Tarea propuesta: Escribe la continuación del relato sobre el soldado caído en Prusia Oriental, a partir de su última oración.

┌─ Texto de lectura

«Ya atravesábamos Prusia Oriental, todos hablaban ya de la Victoria. Y él murió… Perdió la vida en el acto… Metralla… Muerte instantánea. En un segundo. Me informaron de que lo habían traído, vine corriendo… Le abracé, no dejé que se llevaran su cuerpo. A sepultar. Cuando la guerra, los enterraban rápidamente: morían de día y, si el combate era corto, enseguida los recogían a todos, traían los cadáveres de todas partes y cavaban un gran hoyo. Echaban tierra por encima. A veces era arena seca. Si mirabas mucho esa arena parecía que estuviera moviéndose. Era estremecedor. La arena se agitaba. Porque debajo… Para mí debajo se encontraban los vivos, hacía nada que todos ellos estaban vivos… Los veía, les hablaba… No me lo creía… Nosotros estábamos aquí, pisando el suelo, y no creíamos que ellos ya estaban allí… ¿Dónde?
No permití que le enterrasen enseguida. Quise que tuviésemos otra noche. Sentarme a su lado. Mirar… Tocar…
Por la mañana… Decidí que lo llevaría a casa. A Bielorrusia. Estaba a miles de kilómetros. Las carreteras de guerra… El mundo patas arriba… Todos creían que me había vuelto loca de dolor. “Debes calmarte. Necesitas dormir.” ¡No! ¡No! Yo iba de un general a otro y así subí hasta el comandante del frente, Rokossovski. Al principio me lo negó… ¡Es una locura! Cuánta gente había sido sepultada ya en las fosas comunes, en suelo ajeno…
Logré que me volviera a recibir.

└─
┌─ Fragmento de datos

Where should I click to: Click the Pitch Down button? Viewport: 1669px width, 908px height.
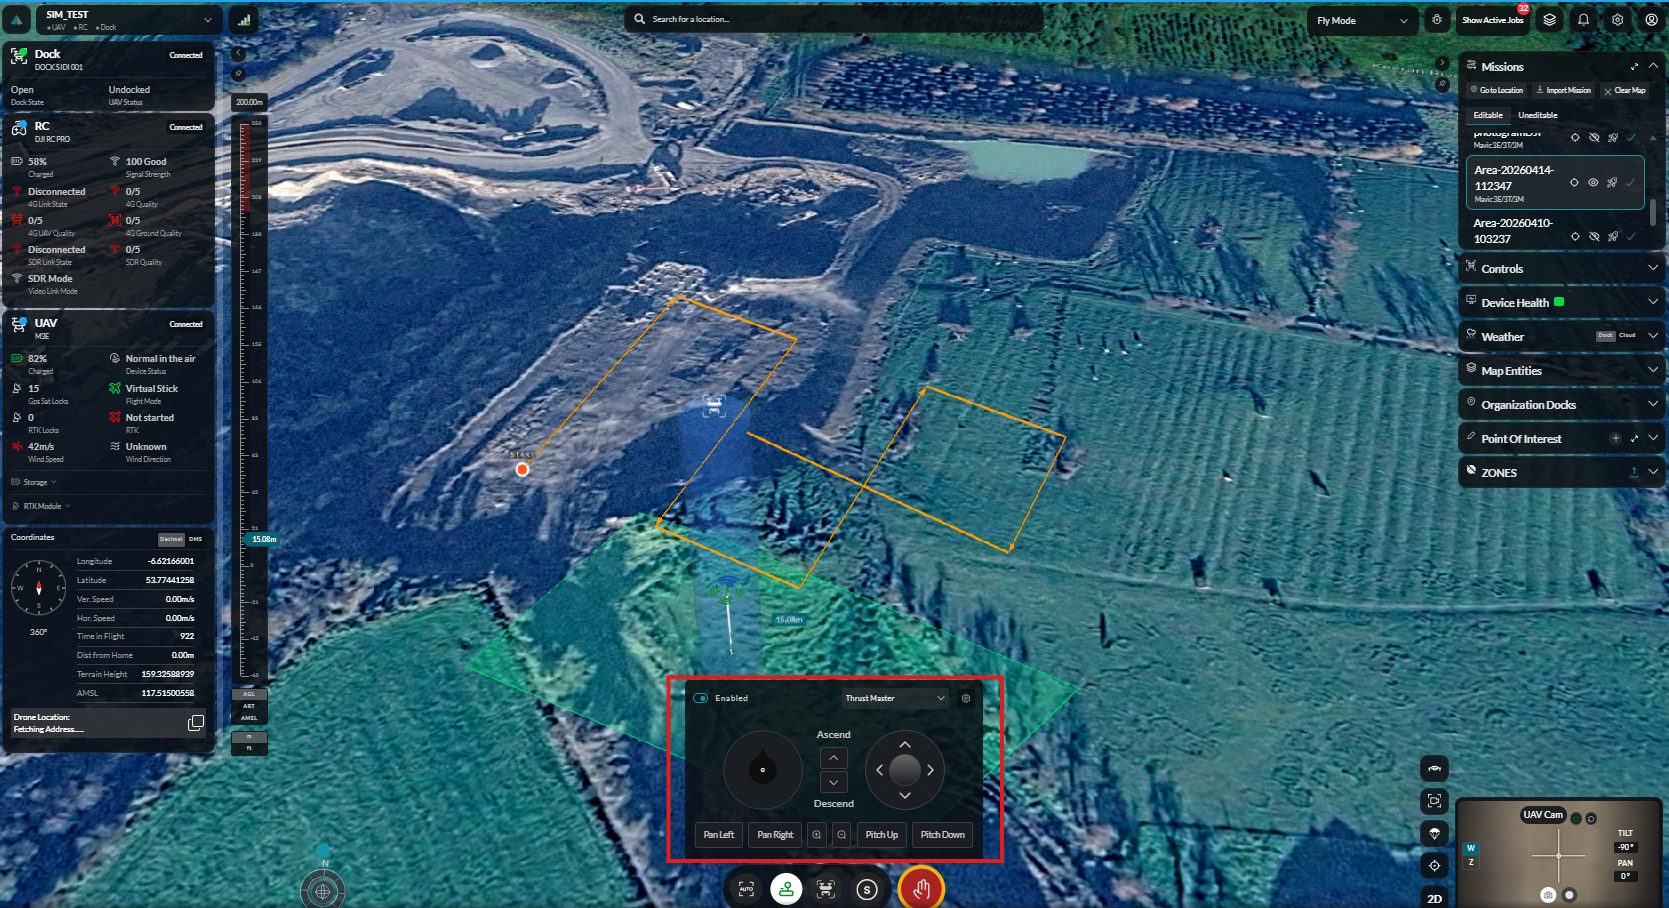coord(943,835)
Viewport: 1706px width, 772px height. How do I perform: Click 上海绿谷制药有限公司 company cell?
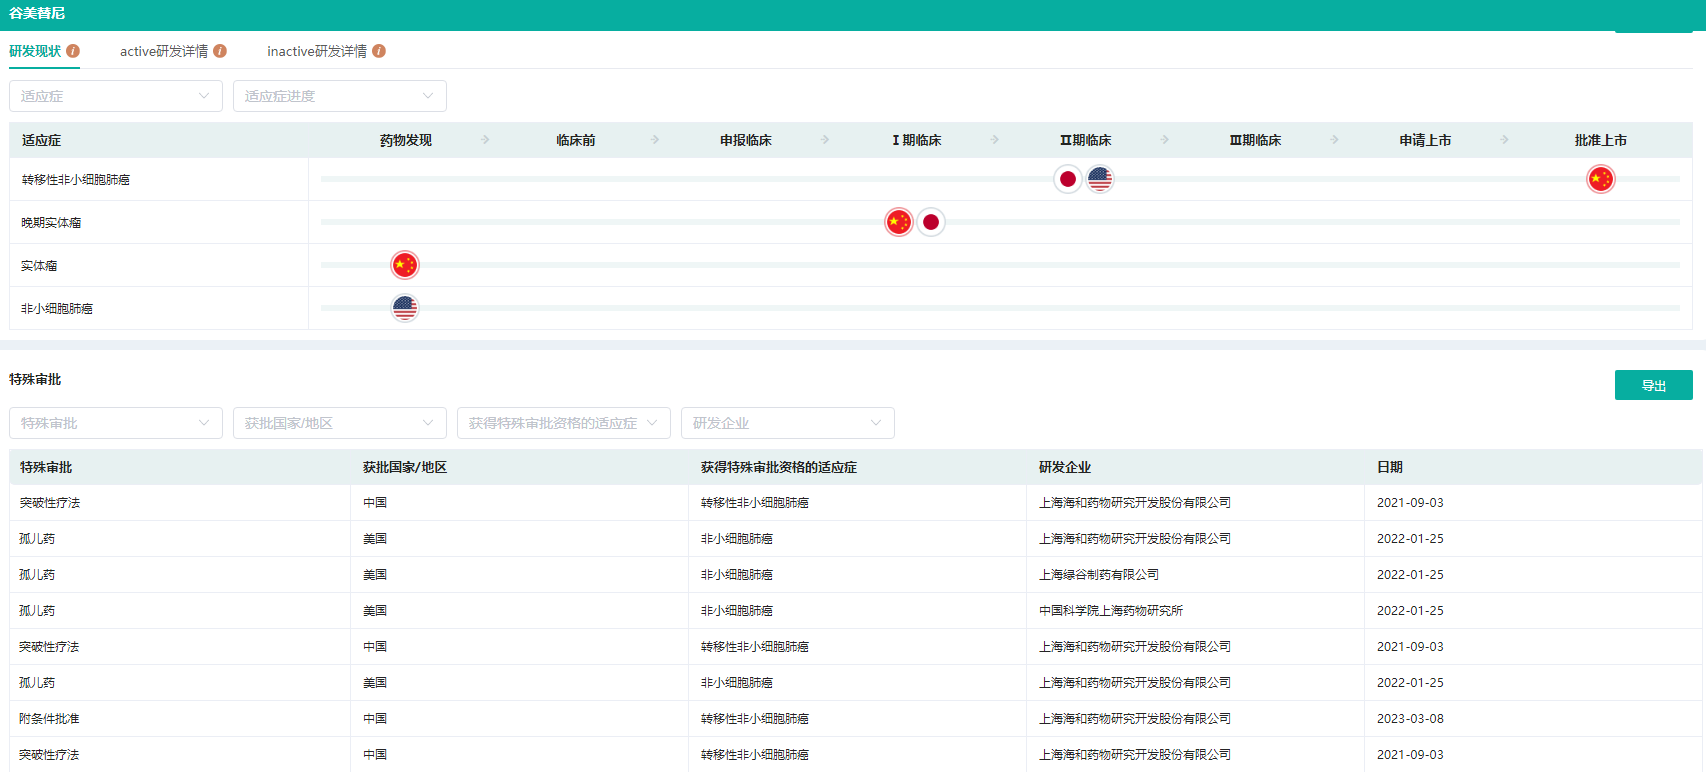point(1098,575)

└─

Respuesta a la tarea:
―¿Quiere que me ponga de rodillas?
―La comprendo… Pero él está muerto…
―No tengo hijos de él. Nuestra casa se quemó. Hasta las fotografías se han perdido. No me queda nada. Si lo llevo a casa, al menos tendré su tumba. Y tendré un lugar al que regresar después de la guerra.
Se calló. Cruzaba el despacho a grandes pasos. Caminaba.
―¿Alguna vez ha amado usted, camarada mariscal? Yo no entierro a mi marido, entierro a mi amor.
Silencio.
―Entonces también quiero morir aquí. ¿Para qué voy a vivir sin él?
El silencio era largo. Después se me acercó y me besó la mano.
Me facilitaron un avión especial para una noche. Subí al avión… Abracé el ataúd… y me desmayé…
Efrosinia Grigórievna Bréus,
capitán, médico»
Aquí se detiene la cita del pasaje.